Przypomnijmy, iż obecny sezon Grzegorz Kukiełka rozpoczął w Anwilu Włocławek, w którym był żelaznym rezerwowym. 32-latek wystąpił dla Rottweilerów w 14 meczach, notując średnio 2,5 punktu i 1,4 zbiórki. Kukiełka nie do końca był usatysfakcjonowany z liczby minut spędzanych na parkiecie, dlatego poprosił klub z Włocławka o przedterminowe rozwiązanie umowy. Doświadczony zawodnik zdecydował się przyjąć ofertę Legii.
- Nadal chcę grać, nadal kocham koszykówkę i to się nie zmienia. I idąc do 1. ligi, nadal będę miał w głowie powrót do ekstraklasy. Mam swój wiek, ale nie kaszlę, nie pluję, dobrze się czuję! - tłumaczył dla naszego portalu 32-letni zawodnik.

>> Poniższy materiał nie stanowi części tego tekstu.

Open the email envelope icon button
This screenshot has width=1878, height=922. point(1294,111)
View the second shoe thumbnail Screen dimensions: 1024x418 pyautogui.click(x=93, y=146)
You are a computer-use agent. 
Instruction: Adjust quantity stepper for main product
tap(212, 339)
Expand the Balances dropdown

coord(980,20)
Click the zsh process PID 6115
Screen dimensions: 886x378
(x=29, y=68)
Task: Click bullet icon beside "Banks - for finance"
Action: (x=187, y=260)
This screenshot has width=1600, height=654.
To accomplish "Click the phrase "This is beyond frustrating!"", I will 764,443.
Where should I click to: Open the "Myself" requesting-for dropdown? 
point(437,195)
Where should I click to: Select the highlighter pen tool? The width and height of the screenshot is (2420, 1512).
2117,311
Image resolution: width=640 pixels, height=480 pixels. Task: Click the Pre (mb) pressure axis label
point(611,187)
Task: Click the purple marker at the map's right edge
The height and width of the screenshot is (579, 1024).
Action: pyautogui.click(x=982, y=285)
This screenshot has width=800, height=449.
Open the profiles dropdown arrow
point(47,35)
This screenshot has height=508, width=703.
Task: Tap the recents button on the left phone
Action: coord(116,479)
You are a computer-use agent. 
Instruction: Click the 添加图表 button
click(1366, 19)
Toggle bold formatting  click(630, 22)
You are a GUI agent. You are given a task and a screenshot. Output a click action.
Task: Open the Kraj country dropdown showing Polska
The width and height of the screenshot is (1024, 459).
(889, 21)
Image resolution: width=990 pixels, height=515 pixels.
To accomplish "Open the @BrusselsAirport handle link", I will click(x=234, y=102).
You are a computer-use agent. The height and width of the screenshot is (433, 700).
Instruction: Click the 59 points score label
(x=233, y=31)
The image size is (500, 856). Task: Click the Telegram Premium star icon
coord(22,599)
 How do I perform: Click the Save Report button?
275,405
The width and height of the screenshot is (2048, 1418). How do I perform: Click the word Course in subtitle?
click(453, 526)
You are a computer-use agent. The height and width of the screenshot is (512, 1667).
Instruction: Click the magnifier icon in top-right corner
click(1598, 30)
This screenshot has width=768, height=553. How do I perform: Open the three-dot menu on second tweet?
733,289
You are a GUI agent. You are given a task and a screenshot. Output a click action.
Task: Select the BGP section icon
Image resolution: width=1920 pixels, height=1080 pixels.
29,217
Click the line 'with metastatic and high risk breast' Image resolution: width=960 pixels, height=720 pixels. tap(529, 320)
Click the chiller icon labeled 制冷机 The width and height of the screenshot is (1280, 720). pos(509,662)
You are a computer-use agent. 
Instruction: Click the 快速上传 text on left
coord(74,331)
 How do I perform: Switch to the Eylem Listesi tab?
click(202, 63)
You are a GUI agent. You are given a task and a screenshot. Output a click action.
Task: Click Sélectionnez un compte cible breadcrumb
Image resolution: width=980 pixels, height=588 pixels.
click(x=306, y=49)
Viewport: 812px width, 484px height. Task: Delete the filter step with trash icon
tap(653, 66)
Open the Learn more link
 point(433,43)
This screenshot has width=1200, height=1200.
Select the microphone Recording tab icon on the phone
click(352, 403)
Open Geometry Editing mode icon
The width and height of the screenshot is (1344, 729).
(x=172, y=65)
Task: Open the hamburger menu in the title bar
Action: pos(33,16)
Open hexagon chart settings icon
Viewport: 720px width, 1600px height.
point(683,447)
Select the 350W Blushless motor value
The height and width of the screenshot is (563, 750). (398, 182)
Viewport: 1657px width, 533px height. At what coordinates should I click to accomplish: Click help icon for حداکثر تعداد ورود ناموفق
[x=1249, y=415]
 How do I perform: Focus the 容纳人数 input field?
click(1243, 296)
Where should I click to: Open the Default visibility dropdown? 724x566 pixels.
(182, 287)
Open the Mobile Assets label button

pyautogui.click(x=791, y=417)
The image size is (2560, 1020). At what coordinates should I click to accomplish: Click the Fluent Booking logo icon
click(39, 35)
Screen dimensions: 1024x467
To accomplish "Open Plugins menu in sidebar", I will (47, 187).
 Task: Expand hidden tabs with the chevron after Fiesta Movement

Grzegorz Kukiełka zadebiutował w nowych barwach w meczu Legii Warszawa z GKS-em Tychy, który rozgrywany był na Torwarze. Doświadczony gracz, co oczywiste pojedynek rozpoczął na ławce rezerwowych, jednak w końcówce pierwszej kwarty miał prawdziwe wejście smoka. Na dwie sekundy przed końcem odsłony trafił za 3 punkty, co było jego pierwszym trafieniem zza linii 6,75 m w obecnym sezonie.
W kolejnych minutach były gracz Anwilu Włocławek był bardzo aktywny. Łącznie 32-letni zawodnik rozegrał 22 minuty, w których zdobył 12 punktów oraz zebrał siedem piłek. Już w pierwszym spotkaniu Grzegorz Kukiełka udowodnił, iż będzie dużym wzmocnieniem Legii Warszawa.